Zdjęcie z otwartych źródeł
Amerykański startup neurotechnologiczny „Neuralink”, założona przez dziwacznego wynalazcę i biznesmena Ilona Muska, otrzymał pierwsze duże finansowanie w wysokości 27 milionów dolarów dolary
W spółkę zainwestowało 12 anonimowych inwestorów. Pomimo fakt, że stwierdzili to przedstawiciele Komisji Papierów Wartościowych i do wymiany sam przedsiębiorca informuje, że jego nowy pomysł nie wygląda sponsoruje i nie chce komentować sytuacji.
Firma „Neuralink”, założona w ubiegłym roku, jest zaangażowana rozwój wszczepialnych interfejsów neurokomputerów. Znawcy twierdzą, że naukowcy już wszczepiają elastyczne elektrody do mózgów myszy i ptaki, łącząc je w ten sposób z samochodem. Technologia tak zwana „koronką neuro” pozwala teoretycznie leczyć choroby centralny dział ludzkiego układu nerwowego. Implantacja mózgu maleńkie elektrody pomogą udarowi, który przeżył patologia tego narządu, a także rak cierpiący na uszkodzenie mózgu i inne dolegliwości. Pierwsze takie urządzenie planowane jest do uruchomienia w produkcja po 4 latach.

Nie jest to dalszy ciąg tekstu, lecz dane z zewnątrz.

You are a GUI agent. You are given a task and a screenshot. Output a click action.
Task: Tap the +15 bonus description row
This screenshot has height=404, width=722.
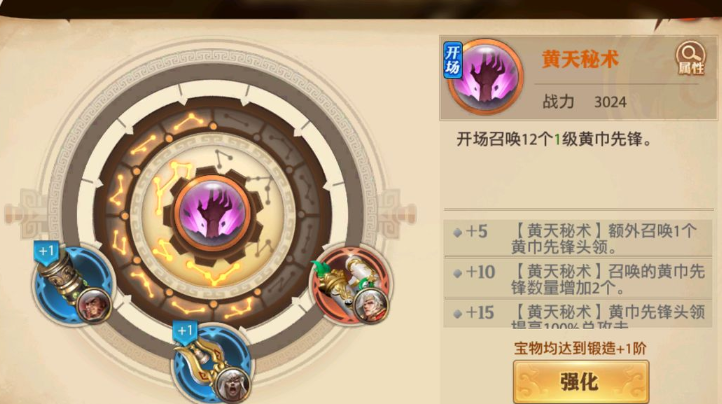pyautogui.click(x=578, y=313)
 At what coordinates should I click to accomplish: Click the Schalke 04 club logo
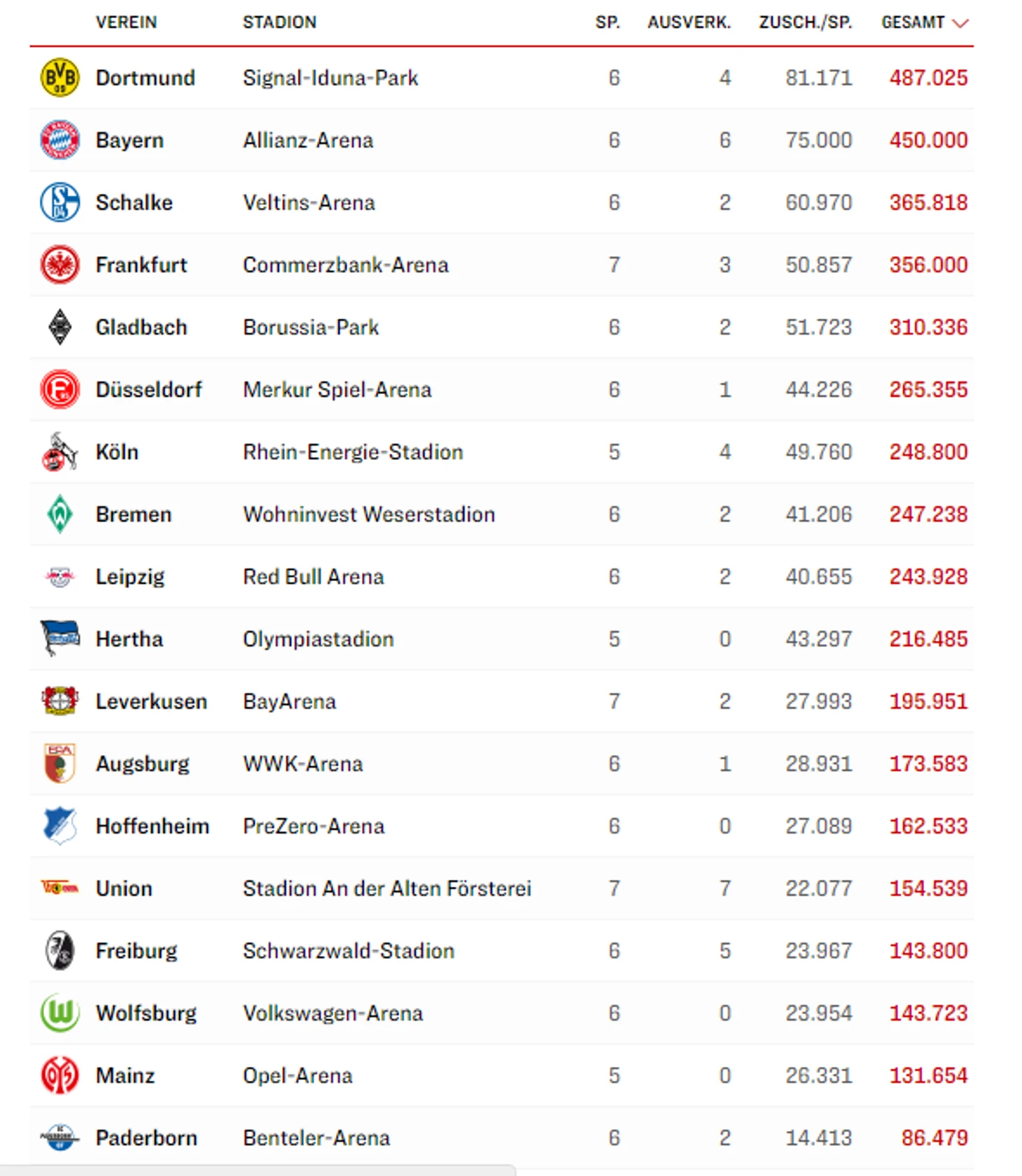[x=59, y=202]

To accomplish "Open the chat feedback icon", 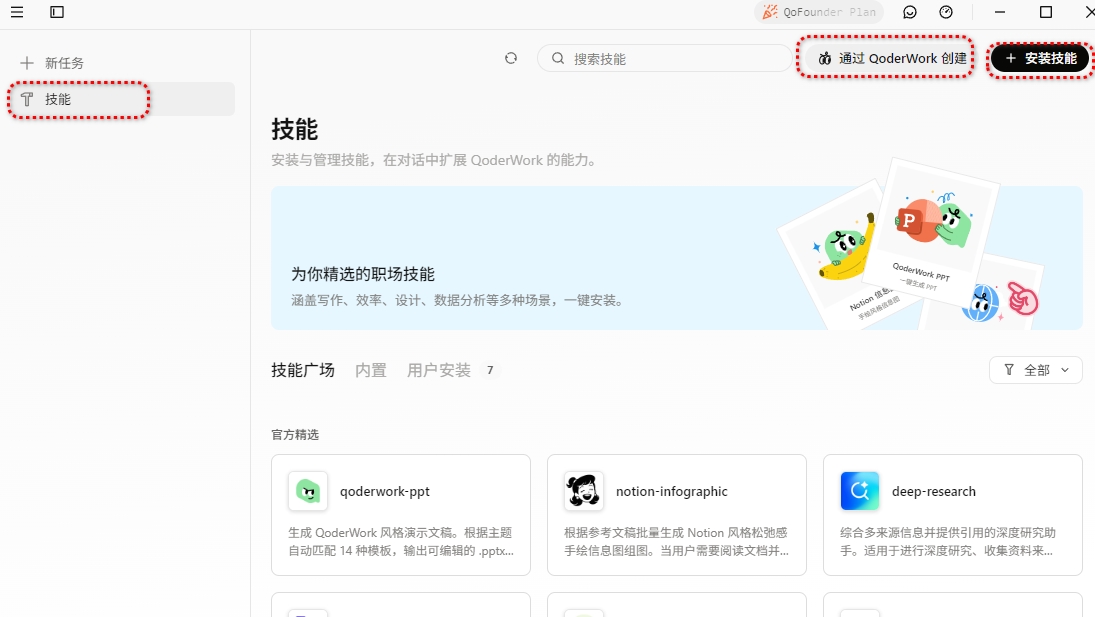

Według Muska chce również „doskonalić” ludzki mózg, zwiększając jego produktywność, a nawet rozwijając się telepatia. Słynny wizjoner zamierza przetłumaczyć fikcję życie, aby ludzie komunikowali się mentalnie, bez użycia mowy i dlatego Telefony
Wielu internautów natychmiast myśli: czy to naprawdę takie innowacje nie narażą nas na sztuczną inteligencję, kogo tak bardzo boi się wynalazca? W końcu nad czym pracuje teraz „Neuralink”, zbyt przypominający stworzenie Matrycy, w której ludzie będą mieli tylko mózgi podłączone do wirtualnego rzeczywistość.